**What the task asks**
Could you copy out the items verbatim, starting at the line that contains "Toggle the default fill and stroke" and ending at the line that contains "point(172,727)", including both of those lines?
──────── Available data
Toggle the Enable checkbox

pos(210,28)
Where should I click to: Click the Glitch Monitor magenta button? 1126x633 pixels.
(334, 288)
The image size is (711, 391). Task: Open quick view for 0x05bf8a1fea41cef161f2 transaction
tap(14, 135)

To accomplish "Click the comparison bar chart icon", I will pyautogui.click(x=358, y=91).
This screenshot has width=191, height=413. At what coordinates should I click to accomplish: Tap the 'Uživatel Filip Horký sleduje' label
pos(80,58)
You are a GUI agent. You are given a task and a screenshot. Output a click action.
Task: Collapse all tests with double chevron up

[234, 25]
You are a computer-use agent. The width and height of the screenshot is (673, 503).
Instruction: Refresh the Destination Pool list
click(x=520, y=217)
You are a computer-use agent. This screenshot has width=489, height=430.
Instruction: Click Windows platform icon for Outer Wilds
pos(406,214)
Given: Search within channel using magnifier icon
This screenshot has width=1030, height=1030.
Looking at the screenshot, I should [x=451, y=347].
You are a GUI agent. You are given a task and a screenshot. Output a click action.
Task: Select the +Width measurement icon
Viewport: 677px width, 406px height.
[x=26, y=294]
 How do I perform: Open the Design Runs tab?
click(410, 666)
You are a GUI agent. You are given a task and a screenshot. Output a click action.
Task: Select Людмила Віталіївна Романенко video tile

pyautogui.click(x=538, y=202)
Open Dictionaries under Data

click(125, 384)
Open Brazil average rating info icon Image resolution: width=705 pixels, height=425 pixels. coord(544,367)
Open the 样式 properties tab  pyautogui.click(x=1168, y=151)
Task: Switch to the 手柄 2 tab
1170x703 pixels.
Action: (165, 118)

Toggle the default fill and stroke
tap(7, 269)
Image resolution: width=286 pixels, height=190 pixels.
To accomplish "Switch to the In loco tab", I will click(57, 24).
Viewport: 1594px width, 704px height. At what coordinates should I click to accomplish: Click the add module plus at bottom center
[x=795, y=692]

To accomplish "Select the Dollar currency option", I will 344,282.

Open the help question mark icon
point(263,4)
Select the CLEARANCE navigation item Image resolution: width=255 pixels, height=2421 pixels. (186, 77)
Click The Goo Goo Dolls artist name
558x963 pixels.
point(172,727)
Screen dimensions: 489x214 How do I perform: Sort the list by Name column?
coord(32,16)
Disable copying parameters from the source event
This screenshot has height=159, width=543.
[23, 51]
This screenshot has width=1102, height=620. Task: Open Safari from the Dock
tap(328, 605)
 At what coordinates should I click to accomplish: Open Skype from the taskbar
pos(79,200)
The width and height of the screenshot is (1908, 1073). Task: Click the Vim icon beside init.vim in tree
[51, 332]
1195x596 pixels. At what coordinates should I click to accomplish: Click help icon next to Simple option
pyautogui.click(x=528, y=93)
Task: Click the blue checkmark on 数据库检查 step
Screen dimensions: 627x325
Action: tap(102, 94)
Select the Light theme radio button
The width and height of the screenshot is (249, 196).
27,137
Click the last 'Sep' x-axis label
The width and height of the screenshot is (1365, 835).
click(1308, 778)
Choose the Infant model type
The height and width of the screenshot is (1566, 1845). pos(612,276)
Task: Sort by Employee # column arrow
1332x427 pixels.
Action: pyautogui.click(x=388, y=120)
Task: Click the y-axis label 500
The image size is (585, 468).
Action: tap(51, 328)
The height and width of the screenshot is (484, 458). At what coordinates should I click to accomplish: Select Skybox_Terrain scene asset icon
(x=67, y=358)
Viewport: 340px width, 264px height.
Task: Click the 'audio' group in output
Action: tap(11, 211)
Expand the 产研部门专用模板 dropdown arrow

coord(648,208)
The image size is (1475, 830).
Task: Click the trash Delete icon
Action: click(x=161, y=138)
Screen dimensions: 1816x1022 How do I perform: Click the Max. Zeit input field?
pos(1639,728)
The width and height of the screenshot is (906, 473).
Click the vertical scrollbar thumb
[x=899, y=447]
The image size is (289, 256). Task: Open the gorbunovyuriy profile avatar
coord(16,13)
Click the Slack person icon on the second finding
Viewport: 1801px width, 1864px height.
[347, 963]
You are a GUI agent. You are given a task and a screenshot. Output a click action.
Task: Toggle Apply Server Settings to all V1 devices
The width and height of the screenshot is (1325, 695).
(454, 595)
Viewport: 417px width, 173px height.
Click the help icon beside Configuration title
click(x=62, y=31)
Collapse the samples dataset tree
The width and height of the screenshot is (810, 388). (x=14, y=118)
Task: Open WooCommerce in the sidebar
────────────────
**Answer to this task**
Toggle the default fill and stroke
tap(7, 269)
Image resolution: width=286 pixels, height=190 pixels.
To accomplish "Switch to the In loco tab", I will click(57, 24).
Viewport: 1594px width, 704px height. At what coordinates should I click to accomplish: Click the add module plus at bottom center
[x=795, y=692]

To accomplish "Select the Dollar currency option", I will 344,282.

Open the help question mark icon
point(263,4)
Select the CLEARANCE navigation item Image resolution: width=255 pixels, height=2421 pixels. (186, 77)
Click The Goo Goo Dolls artist name
558x963 pixels.
point(172,727)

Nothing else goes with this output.